Она проверила прочность крепления ставни, потом проверила уровень и принялась за следующую.
— Но прежде чем приступить к пиру, — продолжал он, — давай закончим с одним менее приятным делом. Сегодня утром я ездил к Хеннесси. Ее там нет, — прибавил он, увидев, что Силла замерла с отверткой в руке. — По словам соседки, она отсутствует уже пару недель. Предположила, что она могла уехать в Питерсберг, поближе к больнице, где его держат. Соседка оказалась права.
— Откуда ты знаешь?
— Обзвонил почти все гостиницы и мотели в этом районе. Она зарегистрировалась в «Холидей инн экспресс».
— Ты настоящий детектив, — заметила она.
— Это я научил Сыщика всему, что он умеет. Или наоборот. В общем, я сначала думал съездить туда, но потом решил, что это пустая трата времени. Больше ста миль, Силла. Трудно поверить, что она проехала двести миль среди ночи, чтобы положить в твой почтовый ящик эту чертову куклу, которой прострелила голову. Если она хочет достать тебя, зачем ей уезжать так далеко, когда у нее есть дом в двадцати минутах езды отсюда?

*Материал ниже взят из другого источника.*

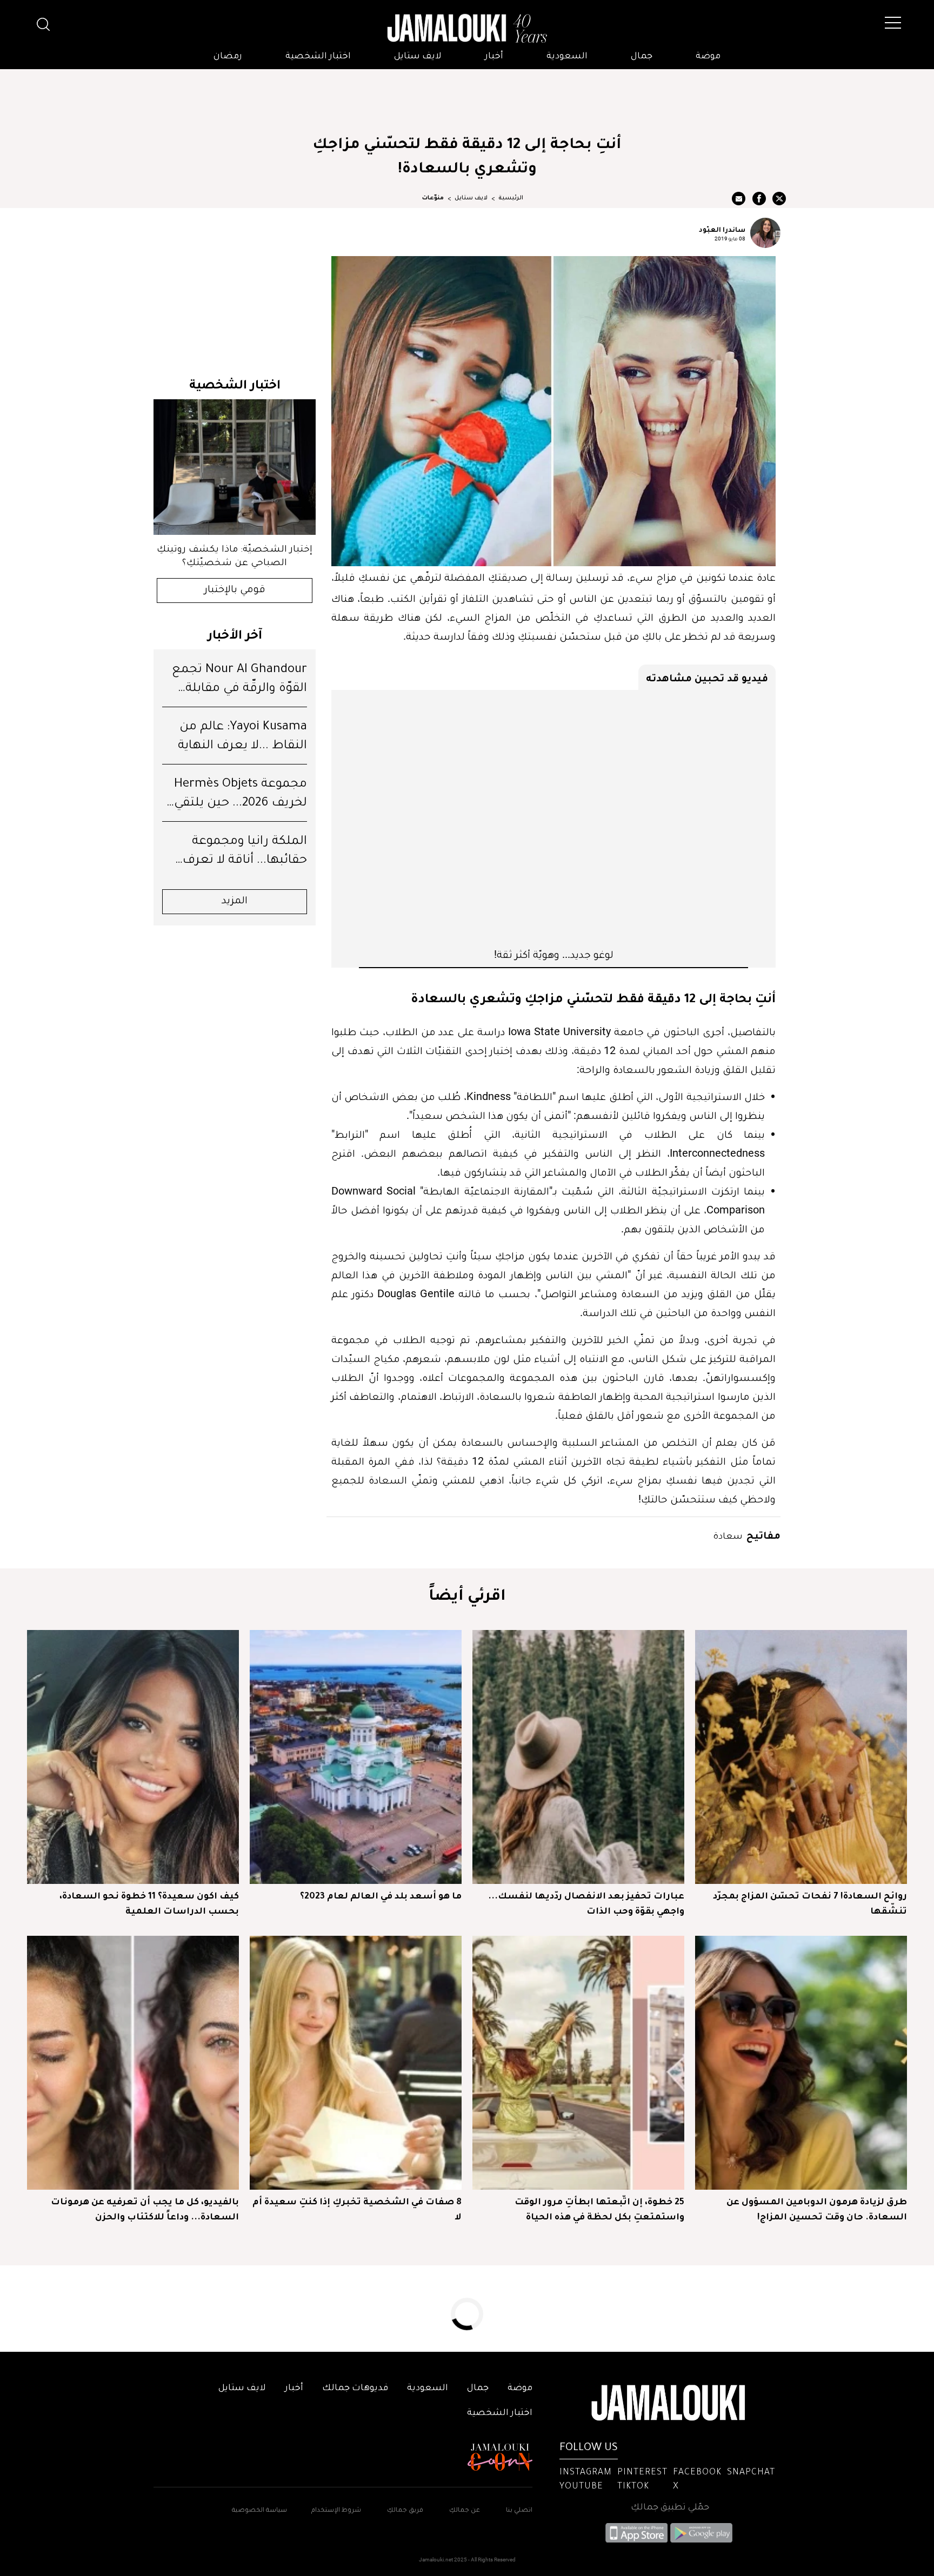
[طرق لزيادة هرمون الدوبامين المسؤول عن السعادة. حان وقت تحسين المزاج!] (801, 2063)
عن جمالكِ (464, 2510)
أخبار (494, 57)
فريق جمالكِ (405, 2510)
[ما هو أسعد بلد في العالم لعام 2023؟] (356, 1757)
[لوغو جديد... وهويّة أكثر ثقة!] (553, 818)
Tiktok (633, 2487)
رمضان (228, 57)
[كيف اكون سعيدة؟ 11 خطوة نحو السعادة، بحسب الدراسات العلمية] (133, 1757)
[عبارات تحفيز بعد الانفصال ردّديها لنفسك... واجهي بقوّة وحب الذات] (578, 1757)
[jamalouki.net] (467, 29)
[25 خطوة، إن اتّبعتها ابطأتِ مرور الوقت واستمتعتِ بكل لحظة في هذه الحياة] (578, 2063)
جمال (641, 57)
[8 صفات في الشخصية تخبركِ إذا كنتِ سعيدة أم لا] (356, 2063)
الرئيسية (510, 198)
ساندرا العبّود (722, 229)
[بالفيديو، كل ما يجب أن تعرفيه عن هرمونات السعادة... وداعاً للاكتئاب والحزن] (133, 2063)
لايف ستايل (418, 57)
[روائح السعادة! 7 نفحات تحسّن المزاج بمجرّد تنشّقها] (801, 1757)
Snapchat (751, 2473)
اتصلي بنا (519, 2510)
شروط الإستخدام (335, 2510)
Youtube (581, 2487)
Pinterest (642, 2473)
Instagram (585, 2473)
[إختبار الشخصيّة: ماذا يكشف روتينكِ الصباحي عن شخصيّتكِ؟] (235, 467)
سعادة (728, 1535)
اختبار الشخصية (318, 57)
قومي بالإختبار (234, 590)
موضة (708, 57)
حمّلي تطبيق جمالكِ (670, 2508)
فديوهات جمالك (355, 2388)
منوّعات (433, 198)
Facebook (697, 2473)
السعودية (567, 57)
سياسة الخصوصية (259, 2510)
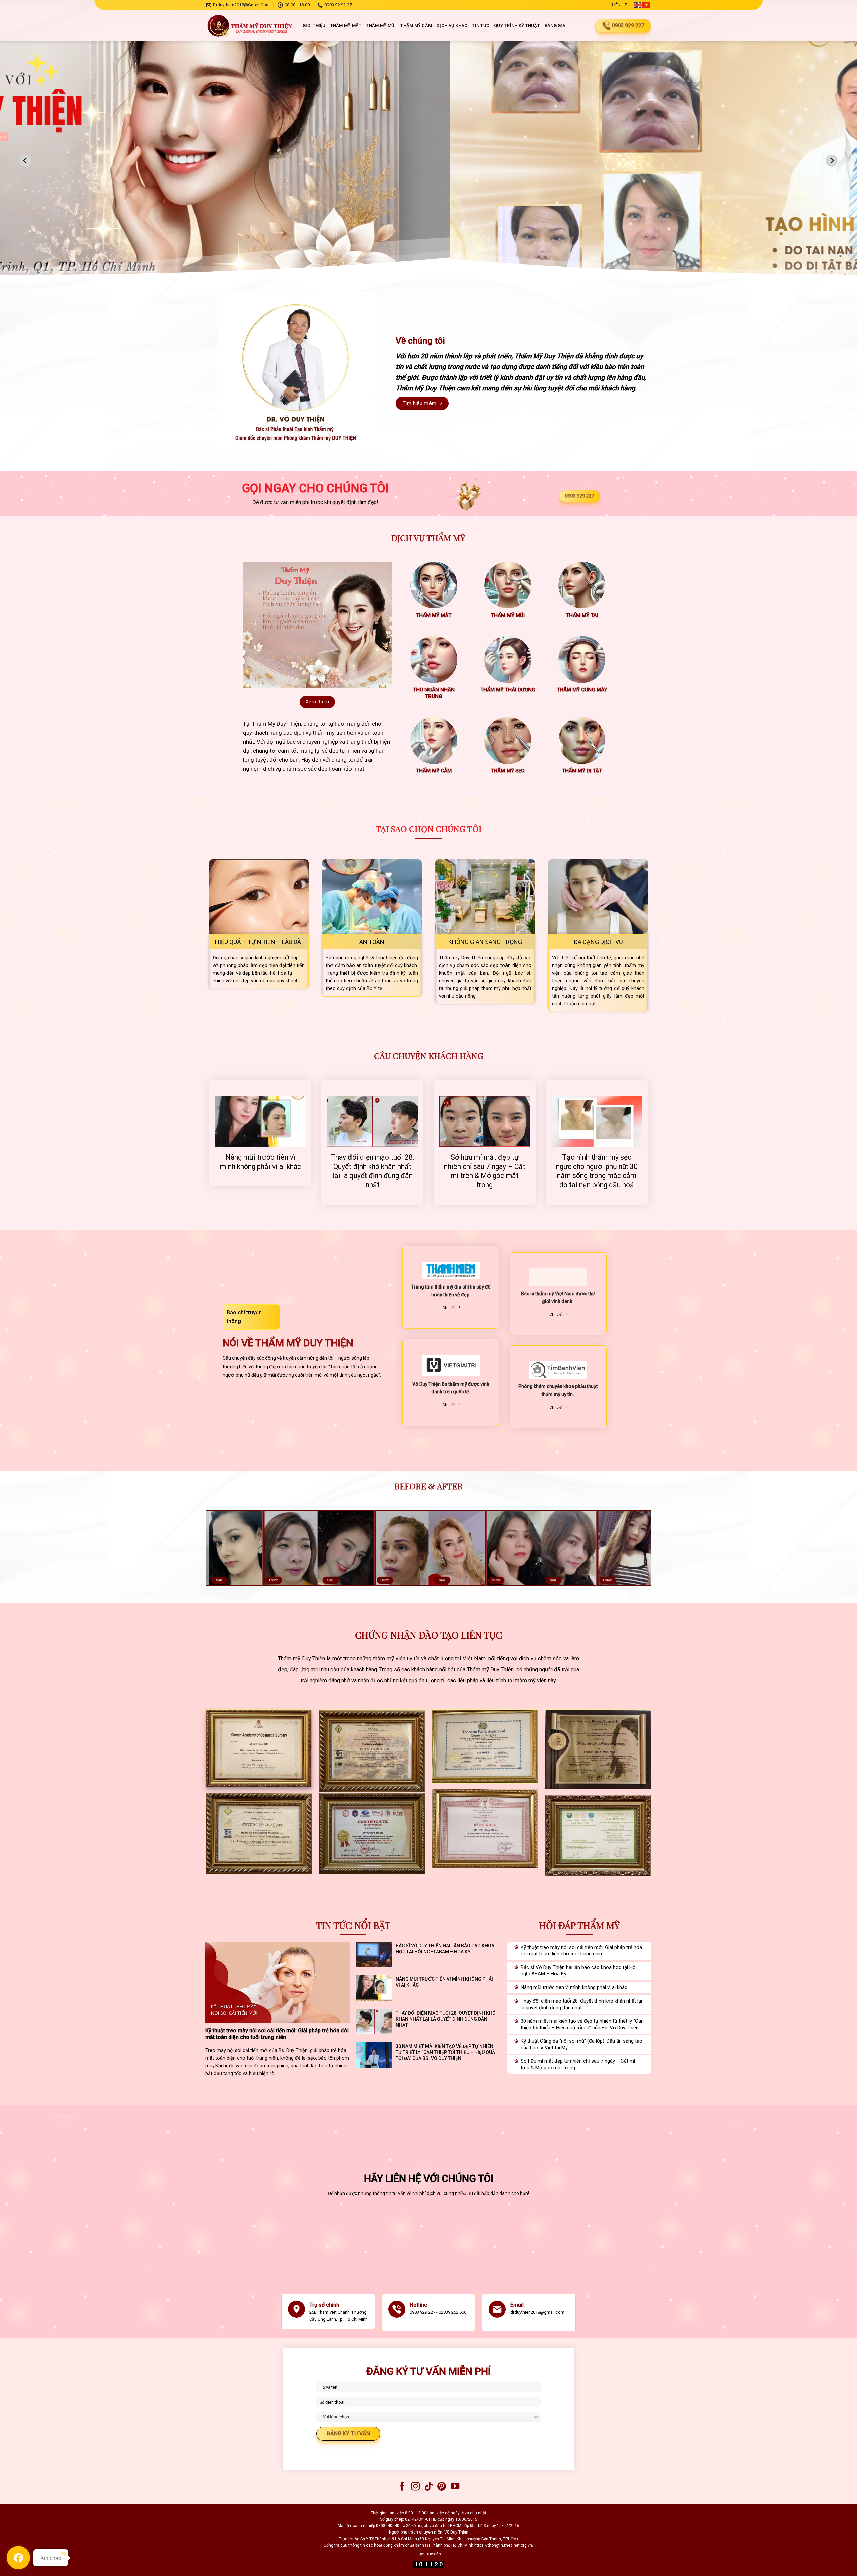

Он умеет мыслить логически, подумала Силла. Как в своих рисунках, которые он выстраивает в жесткой последовательности.
— Да, это похоже на правду. Жаль, потому что было бы проще и легче, если бы это была она. Значит, есть кто-то другой. И этот другой меня ненавидит.
Она сдвинула кепку на затылок и рассеянно смотрела, как Спок гоняется за одной из своих кошек на заднем дворе.
— Сегодня я подозревала Бадди, потому что он стал насвистывать одну из песен моей бабушки. И я подумала: а не он ли воспылал к ней безумной страстью в один из вечеров, когда она пригласила его устранить течь? Или она отвергла его притязания, и теперь он хочет отомстить мне? Я подумала о Добби, который был, конечно, слишком стар. Но у него есть сын, а у его сына тоже есть сын. У меня все перепуталось в голове, и я начала думать, что любой парень мог прострелить голову моему пластмассовому двойнику из-за того, что произошло между ним и моей бабушкой тридцать пять лет назад. А может, прав мой отец, и так проявляется чья-то жестокая и патологическая ненависть к Кэти.
— Твой отец считает, что тебя преследует человек, возненавидевший персонаж телесериала?
— Нет. Не совсем. Он предположил, что тот, кто это делает, испытывает неприязнь лично ко мне. Но это тоже бессмысленно, — она опустила отвертку. — И поскольку все это бессмысленно, я продолжаю ходить по кругу и от этого злюсь и нервничаю. Кроме того, через несколько дней я собираюсь принимать тут несколько десятков человек. Подавая человеку картофельный салат, я буду думать, не он ли это. Может быть, тот, кто улыбается мне и благодарит за отличное угощение, на самом деле с радостью прострелил бы мне голову.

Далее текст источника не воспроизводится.